Comment réagir face à un patient qui décide de s'engager dans un jeûne ? Tout dépend de son état de santé et du type de jeûne envisagé, explique le Dr Bruno Raynard, du service de nutrition de l'IGR, mais il existe une règle générale que souligne le spécialiste, également coordinateur du rapport du réseau National alimentation cancer recherche (NACRe) sur la question : « Il vaut mieux ouvrir la discussion plutôt que de la fermer, et éviter ce côté un peu paternaliste que peut avoir la médecine française. »
Concernant le jeûne visant la perte de poids, la Société française de nutrition n'a pas pris de position officielle sur le sujet. « Il ne faut surtout pas stigmatiser les patients qui souhaitent entamer un jeûne, mais le rôle du médecin reste de déconseiller cette pratique, nous explique-t-on. En dehors des périodes de sommeil, le jeûne est antiphysiologique et peut provoquer des cétoses, des carences et des troubles du comportement alimentaire. Il existe aussi des modalités de jeûne très irritantes pour le côlon. Tout cela pour zéro bénéfice démontré ».
Selon le rapport de l'INSERM, les risques d'anémie par carence en fer, d'inflammation et fibroses au niveau hépatique et de dégradation du capital osseux sont particulièrement marqués chez les femmes enceintes ou allaitantes, les enfants ou les adolescents, les personnes âgées et les sportifs.
En cancérologie : non recommandé, mais à accompagner
Selon le réseau NACRe, il est conseillé de ne pas pratiquer le jeûne ou un régime restrictif au cours de la prise en charge d’un cancer. Comme tout régime restrictif, le jeûne fait courir un risque d’aggravation de la dénutrition et de la sarcopénie, deux facteurs pronostiques péjoratifs reconnus.
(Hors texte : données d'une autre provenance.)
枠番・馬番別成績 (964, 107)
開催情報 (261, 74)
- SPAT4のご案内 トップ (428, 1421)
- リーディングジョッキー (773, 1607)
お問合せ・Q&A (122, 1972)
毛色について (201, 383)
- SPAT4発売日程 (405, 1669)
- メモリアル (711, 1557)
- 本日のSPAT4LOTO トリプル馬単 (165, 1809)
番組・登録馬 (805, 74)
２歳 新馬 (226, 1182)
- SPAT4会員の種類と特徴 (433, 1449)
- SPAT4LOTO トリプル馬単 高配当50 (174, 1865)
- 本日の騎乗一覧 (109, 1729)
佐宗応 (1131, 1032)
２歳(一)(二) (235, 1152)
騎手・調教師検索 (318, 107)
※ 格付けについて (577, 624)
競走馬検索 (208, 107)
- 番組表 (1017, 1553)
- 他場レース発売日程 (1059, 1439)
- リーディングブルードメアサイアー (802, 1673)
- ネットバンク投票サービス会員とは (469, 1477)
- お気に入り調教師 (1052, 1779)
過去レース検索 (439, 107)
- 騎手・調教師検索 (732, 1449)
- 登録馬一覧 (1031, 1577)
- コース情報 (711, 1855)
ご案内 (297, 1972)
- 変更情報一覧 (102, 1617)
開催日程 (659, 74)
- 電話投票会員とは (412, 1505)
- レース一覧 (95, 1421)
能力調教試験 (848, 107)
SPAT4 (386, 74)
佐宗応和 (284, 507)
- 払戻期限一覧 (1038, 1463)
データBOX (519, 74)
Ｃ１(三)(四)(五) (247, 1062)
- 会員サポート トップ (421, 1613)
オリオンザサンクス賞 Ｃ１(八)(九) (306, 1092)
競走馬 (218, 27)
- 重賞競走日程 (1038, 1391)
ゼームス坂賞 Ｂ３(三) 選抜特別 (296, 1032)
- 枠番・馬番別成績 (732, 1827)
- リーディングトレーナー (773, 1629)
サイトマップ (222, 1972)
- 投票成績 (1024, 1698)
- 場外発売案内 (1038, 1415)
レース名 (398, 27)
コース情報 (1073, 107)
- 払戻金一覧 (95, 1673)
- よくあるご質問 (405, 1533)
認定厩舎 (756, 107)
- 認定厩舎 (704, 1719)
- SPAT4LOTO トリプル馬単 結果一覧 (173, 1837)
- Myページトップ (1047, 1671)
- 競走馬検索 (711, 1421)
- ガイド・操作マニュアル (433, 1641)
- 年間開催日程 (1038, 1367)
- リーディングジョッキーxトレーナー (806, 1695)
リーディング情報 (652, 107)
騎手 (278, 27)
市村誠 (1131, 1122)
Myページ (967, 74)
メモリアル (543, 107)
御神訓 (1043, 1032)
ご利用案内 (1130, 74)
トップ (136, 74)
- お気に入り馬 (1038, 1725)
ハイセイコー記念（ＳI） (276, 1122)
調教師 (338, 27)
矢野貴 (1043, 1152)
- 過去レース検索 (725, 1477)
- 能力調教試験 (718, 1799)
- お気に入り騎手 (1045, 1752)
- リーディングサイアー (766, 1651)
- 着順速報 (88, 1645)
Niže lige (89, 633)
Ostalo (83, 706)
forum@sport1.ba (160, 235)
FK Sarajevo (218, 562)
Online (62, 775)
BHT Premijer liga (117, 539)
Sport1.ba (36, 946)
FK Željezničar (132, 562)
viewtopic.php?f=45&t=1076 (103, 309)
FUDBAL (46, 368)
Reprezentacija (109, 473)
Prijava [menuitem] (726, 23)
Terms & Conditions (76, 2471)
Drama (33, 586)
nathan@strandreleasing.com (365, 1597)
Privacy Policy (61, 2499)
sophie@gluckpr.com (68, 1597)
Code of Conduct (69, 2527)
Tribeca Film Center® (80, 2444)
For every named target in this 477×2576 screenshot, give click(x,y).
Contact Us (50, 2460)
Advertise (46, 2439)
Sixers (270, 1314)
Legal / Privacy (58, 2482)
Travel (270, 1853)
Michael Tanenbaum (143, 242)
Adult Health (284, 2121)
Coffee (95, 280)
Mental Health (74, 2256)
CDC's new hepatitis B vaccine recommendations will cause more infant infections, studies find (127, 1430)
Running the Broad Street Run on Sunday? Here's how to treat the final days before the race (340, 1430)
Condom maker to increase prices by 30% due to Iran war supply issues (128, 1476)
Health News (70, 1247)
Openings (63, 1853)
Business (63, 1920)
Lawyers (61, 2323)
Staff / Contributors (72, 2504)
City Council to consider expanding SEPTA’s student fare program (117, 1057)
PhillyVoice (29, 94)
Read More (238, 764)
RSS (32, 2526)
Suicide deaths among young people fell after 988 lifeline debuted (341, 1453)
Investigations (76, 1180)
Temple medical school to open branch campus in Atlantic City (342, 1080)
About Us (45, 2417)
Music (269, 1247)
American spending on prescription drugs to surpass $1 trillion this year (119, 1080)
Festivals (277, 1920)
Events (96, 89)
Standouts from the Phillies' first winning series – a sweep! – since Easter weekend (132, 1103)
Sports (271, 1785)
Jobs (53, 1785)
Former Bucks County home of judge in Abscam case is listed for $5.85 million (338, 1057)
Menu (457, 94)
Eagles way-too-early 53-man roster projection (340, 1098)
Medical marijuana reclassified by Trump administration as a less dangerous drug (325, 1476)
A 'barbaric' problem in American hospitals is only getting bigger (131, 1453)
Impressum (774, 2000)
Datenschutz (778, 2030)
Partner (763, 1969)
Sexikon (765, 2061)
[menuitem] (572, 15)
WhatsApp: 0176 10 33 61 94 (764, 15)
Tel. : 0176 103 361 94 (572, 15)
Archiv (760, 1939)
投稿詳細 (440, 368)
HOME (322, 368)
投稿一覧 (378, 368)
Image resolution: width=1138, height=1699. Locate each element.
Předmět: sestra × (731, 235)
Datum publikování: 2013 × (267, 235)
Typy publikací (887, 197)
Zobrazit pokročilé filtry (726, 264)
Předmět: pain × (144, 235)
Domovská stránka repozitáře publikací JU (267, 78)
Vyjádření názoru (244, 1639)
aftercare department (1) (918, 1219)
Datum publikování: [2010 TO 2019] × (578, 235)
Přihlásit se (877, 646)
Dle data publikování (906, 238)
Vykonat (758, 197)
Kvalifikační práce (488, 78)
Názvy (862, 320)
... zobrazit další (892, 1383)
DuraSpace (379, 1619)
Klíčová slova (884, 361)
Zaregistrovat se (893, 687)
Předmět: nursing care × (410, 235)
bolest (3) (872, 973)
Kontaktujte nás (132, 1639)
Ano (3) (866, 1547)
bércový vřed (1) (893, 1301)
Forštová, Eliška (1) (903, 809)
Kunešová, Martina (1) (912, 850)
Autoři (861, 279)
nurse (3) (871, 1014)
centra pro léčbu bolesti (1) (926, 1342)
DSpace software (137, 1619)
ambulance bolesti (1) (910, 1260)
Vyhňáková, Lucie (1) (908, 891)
Cela étant dit, un patient souhaitant tout de même pratiquer le jeûne peut bénéficier d'une évaluation et d'une surveillance diététique et nutritionnelle.
« Le jeûne est à proscrire chez les personnes qui ont déjà perdu du poids avec une fonte musculaire (40 % des patients atteints de cancer). » Pour les autres, il faut fixer des objectifs clairs et des limites précises en termes de perte de poids et de masse musculaire. Une évaluation de la force par Hand Grip Test à chaque consultation (idéalement toutes les 2 semaines) est préconisée. Enfin, il est conseillé de procéder à une vérification de la fonction rénale et de l’apparition de carences par un bilan biologique mensuel (ionogramme sanguin, urée, créatinine, numération sanguine, plaquettes, taux de prothrombine, temps de céphaline activée, vitamines D, B9 et B1).
Chez le diabétique : extrême méfiance
« Nous ne recommandons et n’encourageons pas le jeûne thérapeutique et restons très prudents quant à d’autres formes de régime comme le régime cétogène par exemple quand il n’est pas strictement encadré », réagit pour sa part la Fédération française des diabétiques. Pour les diabétiques, les conséquences de la pratique du jeûne peuvent être nombreuses : hypoglycémie (au cours du jeûne), hyperglycémie (due à des apports excessifs lors de la rupture du jeûne ou à une réduction inadaptée du traitement), acidocétose (conséquence d'une carence en insuline, la glycémie étant élevée au début de la période de jeûne), déshydratation et thrombose (en cas de limitation de consommation de boissons).